[Start of Attachment]
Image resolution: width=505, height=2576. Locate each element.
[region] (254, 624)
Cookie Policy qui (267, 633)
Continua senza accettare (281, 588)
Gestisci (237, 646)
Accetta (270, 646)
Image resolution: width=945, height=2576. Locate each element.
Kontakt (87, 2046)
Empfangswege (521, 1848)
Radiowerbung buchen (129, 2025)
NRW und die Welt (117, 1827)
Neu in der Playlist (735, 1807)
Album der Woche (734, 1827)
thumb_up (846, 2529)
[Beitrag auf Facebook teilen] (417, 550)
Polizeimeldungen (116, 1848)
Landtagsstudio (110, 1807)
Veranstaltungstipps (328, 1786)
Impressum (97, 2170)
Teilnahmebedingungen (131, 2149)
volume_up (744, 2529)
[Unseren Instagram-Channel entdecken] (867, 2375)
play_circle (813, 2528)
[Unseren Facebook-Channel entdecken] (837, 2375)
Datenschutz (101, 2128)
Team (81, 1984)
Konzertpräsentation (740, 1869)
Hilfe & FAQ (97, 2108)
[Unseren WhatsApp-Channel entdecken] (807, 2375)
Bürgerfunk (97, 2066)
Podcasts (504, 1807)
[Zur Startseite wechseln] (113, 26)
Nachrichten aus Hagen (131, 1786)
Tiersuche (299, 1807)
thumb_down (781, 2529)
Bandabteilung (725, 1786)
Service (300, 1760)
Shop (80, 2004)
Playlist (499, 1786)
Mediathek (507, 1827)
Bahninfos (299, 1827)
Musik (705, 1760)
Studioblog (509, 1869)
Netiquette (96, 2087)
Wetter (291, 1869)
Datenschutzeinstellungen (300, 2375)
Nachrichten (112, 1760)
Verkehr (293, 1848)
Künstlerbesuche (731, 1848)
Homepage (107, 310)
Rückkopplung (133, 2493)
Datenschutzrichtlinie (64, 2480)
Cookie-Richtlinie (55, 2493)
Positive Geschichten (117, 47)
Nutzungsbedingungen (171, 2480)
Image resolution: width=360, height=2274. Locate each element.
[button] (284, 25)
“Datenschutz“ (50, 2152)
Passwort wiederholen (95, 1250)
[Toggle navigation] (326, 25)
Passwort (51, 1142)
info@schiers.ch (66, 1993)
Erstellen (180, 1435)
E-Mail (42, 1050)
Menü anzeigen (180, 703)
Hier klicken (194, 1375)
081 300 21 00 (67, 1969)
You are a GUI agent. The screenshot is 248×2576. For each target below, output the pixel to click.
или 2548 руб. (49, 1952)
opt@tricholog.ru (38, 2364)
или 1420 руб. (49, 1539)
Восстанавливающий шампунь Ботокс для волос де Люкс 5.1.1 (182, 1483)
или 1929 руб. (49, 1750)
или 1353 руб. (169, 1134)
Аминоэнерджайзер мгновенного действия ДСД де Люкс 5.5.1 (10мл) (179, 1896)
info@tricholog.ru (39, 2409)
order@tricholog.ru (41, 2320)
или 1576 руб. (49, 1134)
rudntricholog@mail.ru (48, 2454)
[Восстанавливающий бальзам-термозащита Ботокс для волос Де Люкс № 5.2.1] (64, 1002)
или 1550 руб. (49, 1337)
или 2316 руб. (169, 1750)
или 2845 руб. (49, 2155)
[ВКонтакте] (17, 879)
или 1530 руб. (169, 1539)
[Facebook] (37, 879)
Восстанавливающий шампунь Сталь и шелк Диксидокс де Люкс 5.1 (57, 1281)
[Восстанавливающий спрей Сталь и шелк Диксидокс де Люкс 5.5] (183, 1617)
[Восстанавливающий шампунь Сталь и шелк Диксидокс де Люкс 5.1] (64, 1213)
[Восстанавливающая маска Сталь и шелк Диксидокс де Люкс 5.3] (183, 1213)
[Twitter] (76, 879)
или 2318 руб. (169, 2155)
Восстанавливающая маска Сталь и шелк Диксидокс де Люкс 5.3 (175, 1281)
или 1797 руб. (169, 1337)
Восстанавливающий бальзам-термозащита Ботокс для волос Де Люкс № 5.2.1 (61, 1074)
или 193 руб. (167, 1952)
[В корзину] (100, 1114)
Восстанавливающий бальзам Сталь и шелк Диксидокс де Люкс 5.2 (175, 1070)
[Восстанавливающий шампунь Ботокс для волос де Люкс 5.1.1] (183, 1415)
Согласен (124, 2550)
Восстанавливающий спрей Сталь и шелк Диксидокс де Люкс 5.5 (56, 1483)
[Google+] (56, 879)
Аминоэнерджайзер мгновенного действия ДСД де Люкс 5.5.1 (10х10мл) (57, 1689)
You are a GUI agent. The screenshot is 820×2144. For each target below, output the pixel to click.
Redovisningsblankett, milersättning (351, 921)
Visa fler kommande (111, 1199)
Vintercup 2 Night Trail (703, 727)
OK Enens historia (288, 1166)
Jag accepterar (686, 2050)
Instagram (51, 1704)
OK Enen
[End of Attachment]
TASK ITEM:
In the listing above, find the line containing "Passwort wiederholen (95, 1250)" and the line containing "или 1353 руб. (169, 1134)", then retype both and every line between them exactly, with nothing else.

RESPONSE TO THIS TASK:
Passwort wiederholen (95, 1250)
[Toggle navigation] (326, 25)
Passwort (51, 1142)
info@schiers.ch (66, 1993)
Erstellen (180, 1435)
E-Mail (42, 1050)
Menü anzeigen (180, 703)
Hier klicken (194, 1375)
081 300 21 00 (67, 1969)
You are a GUI agent. The screenshot is 248×2576. For each target below, output the pixel to click.
или 2548 руб. (49, 1952)
opt@tricholog.ru (38, 2364)
или 1420 руб. (49, 1539)
Восстанавливающий шампунь Ботокс для волос де Люкс 5.1.1 (182, 1483)
или 1929 руб. (49, 1750)
или 1353 руб. (169, 1134)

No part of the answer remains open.